Analysis Summary

A joint alert from the FBI, CISA, the Netherlands' National Cyber Security Centre (NCSC-NL), Europol's European Cybercrime Centre (EC3), and CISA states that over 250 businesses' networks have been compromised by the Akira ransomware operation, which has collected almost $42 million in extortion payments.

Akira first surfaced in March 2023 and rose to prominence shortly after, picking victims from a variety of global industry verticals. The group's ransomware developers produced and released a Linux encryptor by June 2023 with the intention of targeting VMware ESXi virtual machines, which are frequently utilized in enterprise settings. Negotiation discussions indicate that Akira operators are requesting ransoms in the range of $200,000 to millions of dollars, contingent on the size of the compromised entity.

The ransomware gang has affected more than 250 enterprises as of January 1, 2024, and it has claimed ransomware proceeds of about $42 million (USD). The Akira ransomware has affected numerous companies and vital infrastructure organizations in North America, Europe, and Australia since March 2023.

Akira has most recently claimed ransomware attacks on Stanford University, which also disclosed last month that it had discovered a compromise compromising the personal data of 27,000 people, and Nissan Oceania, which in March warned of a data breach affecting 100,000 people. Since it first appeared last year, the ransomware gang has added more than 230 firms to its dark web leak website.

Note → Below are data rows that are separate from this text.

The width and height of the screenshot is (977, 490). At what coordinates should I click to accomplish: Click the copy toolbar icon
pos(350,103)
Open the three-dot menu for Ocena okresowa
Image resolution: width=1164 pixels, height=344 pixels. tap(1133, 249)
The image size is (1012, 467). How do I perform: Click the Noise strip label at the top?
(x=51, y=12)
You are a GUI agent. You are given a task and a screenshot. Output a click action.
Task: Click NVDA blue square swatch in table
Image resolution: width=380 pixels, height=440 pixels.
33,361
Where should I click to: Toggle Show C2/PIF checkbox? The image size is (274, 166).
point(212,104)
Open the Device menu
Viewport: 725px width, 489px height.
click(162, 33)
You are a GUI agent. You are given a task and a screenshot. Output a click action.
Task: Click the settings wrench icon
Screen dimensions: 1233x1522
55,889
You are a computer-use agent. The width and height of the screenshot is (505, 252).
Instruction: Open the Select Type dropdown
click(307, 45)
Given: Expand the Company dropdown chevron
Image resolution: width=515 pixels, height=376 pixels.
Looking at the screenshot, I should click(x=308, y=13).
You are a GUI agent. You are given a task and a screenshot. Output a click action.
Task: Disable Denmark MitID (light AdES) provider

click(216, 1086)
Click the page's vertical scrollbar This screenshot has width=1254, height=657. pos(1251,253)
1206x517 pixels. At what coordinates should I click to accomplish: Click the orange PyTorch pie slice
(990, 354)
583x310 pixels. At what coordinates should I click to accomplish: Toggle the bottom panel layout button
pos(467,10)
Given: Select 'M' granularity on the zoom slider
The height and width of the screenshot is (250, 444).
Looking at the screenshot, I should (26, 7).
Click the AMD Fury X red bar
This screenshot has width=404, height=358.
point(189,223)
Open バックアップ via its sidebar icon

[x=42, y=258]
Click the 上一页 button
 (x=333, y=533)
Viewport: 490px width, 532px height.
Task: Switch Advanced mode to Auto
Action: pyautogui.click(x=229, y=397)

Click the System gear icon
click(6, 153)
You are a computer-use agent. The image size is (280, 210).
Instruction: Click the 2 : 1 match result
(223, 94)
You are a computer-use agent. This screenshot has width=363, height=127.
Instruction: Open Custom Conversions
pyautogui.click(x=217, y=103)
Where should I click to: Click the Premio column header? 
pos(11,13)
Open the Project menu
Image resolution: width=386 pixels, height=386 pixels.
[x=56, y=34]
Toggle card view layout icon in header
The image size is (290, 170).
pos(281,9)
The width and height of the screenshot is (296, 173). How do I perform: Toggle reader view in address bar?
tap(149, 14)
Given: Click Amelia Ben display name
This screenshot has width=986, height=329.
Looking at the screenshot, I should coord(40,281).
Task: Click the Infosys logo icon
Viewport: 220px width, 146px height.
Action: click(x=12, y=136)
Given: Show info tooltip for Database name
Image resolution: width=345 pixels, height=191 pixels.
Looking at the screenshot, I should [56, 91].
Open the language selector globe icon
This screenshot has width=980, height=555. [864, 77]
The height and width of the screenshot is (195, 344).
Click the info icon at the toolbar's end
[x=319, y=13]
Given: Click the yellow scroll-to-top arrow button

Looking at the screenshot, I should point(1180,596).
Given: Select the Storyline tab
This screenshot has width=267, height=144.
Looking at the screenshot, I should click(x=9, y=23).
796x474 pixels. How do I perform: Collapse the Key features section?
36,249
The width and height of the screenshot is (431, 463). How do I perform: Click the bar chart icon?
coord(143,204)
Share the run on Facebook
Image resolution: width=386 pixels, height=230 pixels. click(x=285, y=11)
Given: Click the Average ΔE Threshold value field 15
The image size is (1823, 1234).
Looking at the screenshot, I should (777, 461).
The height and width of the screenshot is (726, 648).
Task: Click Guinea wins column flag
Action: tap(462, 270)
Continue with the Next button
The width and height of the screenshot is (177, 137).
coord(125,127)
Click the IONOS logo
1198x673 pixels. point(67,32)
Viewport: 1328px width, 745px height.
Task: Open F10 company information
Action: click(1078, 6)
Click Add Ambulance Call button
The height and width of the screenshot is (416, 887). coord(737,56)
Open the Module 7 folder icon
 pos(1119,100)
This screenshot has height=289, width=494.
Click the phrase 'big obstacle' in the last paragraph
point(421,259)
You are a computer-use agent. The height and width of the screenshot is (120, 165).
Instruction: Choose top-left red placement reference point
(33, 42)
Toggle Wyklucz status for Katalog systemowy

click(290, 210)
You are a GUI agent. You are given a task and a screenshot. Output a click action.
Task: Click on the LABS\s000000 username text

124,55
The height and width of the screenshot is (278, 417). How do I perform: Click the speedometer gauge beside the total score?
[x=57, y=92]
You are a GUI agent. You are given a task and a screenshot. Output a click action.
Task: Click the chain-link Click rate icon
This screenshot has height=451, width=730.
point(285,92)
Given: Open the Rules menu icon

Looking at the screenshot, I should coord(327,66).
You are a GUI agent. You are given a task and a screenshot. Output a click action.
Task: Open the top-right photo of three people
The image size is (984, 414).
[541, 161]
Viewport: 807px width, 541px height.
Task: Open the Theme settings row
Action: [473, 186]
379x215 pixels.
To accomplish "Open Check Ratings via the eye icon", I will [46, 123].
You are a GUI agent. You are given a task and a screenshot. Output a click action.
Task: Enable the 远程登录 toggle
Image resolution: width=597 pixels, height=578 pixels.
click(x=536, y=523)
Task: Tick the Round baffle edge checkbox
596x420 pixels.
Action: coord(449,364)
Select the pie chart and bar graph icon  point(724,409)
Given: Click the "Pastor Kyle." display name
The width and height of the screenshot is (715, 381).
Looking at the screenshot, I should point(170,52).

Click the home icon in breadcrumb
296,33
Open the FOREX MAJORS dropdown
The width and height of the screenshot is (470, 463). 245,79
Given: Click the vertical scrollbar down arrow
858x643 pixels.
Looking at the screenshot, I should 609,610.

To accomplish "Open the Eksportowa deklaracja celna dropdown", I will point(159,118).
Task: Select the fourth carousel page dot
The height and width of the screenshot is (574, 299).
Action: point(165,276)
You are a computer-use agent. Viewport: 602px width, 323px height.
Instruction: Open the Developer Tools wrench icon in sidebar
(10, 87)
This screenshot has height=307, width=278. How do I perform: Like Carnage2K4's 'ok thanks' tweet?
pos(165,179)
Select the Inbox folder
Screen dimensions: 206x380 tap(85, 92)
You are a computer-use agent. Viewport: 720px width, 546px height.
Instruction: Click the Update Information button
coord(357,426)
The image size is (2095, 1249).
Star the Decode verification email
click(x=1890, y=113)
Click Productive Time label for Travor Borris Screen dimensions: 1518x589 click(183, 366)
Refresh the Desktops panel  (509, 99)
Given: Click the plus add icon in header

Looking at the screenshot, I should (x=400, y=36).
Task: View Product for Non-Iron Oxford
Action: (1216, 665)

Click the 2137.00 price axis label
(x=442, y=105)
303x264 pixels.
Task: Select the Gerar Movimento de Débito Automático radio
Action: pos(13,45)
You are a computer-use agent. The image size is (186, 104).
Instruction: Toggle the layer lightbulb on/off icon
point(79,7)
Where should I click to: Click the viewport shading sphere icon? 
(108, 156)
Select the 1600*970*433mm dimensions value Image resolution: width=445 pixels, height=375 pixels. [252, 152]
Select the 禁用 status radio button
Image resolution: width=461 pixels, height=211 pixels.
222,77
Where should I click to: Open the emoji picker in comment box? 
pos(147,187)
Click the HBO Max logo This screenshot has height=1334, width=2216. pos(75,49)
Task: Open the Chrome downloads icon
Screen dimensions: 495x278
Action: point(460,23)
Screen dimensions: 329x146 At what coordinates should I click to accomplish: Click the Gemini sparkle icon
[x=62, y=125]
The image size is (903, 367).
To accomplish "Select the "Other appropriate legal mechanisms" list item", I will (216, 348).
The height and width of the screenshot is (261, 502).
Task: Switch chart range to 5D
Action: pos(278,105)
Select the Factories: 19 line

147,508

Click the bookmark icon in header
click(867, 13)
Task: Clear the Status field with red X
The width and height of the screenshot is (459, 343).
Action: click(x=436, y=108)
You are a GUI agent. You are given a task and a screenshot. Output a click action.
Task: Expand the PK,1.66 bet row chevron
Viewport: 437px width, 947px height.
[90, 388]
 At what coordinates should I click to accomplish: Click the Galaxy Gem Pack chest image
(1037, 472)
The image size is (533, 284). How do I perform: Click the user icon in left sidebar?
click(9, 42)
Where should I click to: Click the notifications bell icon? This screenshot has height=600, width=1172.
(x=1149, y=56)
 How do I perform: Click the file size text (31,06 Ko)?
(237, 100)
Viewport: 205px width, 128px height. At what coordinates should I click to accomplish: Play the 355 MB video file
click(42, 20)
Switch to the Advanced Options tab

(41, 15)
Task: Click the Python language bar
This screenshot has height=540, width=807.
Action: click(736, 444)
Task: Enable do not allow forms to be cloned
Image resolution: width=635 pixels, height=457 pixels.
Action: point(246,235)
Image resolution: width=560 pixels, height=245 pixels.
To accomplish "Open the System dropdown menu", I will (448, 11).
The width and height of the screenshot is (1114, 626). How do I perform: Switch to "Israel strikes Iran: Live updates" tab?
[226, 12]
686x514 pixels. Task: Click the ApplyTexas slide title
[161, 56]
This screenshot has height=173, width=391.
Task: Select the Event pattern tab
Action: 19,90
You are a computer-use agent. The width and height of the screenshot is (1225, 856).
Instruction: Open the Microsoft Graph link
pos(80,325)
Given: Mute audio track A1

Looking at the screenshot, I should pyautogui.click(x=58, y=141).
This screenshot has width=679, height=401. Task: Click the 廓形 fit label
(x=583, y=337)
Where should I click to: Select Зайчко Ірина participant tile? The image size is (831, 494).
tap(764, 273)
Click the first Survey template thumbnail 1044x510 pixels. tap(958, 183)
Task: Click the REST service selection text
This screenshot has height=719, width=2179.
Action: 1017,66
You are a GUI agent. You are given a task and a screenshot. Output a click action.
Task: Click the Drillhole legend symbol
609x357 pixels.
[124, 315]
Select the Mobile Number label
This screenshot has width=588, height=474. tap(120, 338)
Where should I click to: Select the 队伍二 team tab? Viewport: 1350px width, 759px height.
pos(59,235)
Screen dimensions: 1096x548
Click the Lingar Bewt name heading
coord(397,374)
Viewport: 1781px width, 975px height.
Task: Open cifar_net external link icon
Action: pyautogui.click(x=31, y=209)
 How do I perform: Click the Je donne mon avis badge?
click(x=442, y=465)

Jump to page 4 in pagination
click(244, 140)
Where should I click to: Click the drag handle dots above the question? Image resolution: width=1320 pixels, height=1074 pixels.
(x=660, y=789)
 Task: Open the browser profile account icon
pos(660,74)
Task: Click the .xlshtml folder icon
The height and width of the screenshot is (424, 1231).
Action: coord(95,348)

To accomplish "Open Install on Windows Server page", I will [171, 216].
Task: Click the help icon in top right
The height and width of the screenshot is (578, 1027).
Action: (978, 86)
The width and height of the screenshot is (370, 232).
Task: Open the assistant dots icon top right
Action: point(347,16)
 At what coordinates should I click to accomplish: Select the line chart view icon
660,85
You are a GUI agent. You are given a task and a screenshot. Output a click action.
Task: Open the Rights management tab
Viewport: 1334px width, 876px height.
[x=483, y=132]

Network defenders are strongly encouraged to implement multifactor authentication (MFA) using strong passwords across all services, particularly for webmail, VPN, and accounts connected to important systems, and to prioritize repairing vulnerabilities that have already been exploited. In addition, they must prioritize vulnerability assessments as essential elements of their normal security procedures and regularly upgrade software to the most recent versions.

Impact

• Financial Loss
• File Encryption
• Sensitive Data Theft

Indicators of Compromise

SHA1

• efb651a5c755a9a5a96b08ddda736efd0bc03315
• 94ed0a9c9c9fe568dc814218edeb17b951fc78a8
• a129c2cff13f7672e27f4c43608da2293e1b5bb7
• 02bb630faf77a91c7de6b031b54de4467ab9da6f
• b8c1772dd0ad018cf3ed4c67eabd16c5c4e751cd
• d640d5e632d260ac5a9e26df1bdb9b337f32cbbc
• 09f85d9c0de66c8f807bd1e12f55617e3fed3bf8
• 73ee462cb96f4857f9f5bbdc4cada5800f2b8932
• 1ff0c089c5a3b93e95c337e7644119c7bd7133c6
• f8425e27fb5340b4d50bdee1800dcc428a7d388f
• a420fbd6cb9d10db807251564c1c9e1718c6fbc5
• 5263a135f09185aa44f6b73d2f8160f56779706d
• 57e46697761aa19423765497e9e6a8abbd3f94a9

Remediation

• Block all threat indicators at your respective controls.
• Search for indicators of compromise (IOCs) in your environment utilizing your respective security controls.
• Maintain cyber hygiene by updating your anti-virus software and implementing a patch management lifecycle.
• Maintain Offline Backups - In a ransomware attack, the adversary will often delete or encrypt backups if they have access to them. That’s why it’s important to keep offline (preferably off-site), encrypted backups of data and test them regularly.
• Conduct regular backups of your important data and ensure that these backups are stored offline or in a separate network. This will help protect your data from being compromised by ransomware attacks.
• Deploy advanced threat detection and monitoring solutions to identify potential ransomware activity in real time. Monitor network traffic, system logs, and behavior anomalies to detect and respond to ransomware incidents promptly.
• Never trust or open links and attachments received from unknown sources/senders.
• Enable antivirus and anti-malware software and update signature definitions promptly. Using multi-layered protection is necessary to secure vulnerable assets.
• If a device on the network has been infected with ransomware, immediately disconnect it from the network to prevent the malware from spreading to other devices. This will help contain the attack and limit further damage.
• Disconnect external storage devices if connected.
• Implement the principle of least privilege by granting employees the minimum access rights required to perform their tasks. Regularly review and update user access privileges to prevent unauthorized access and limit the impact of ransomware.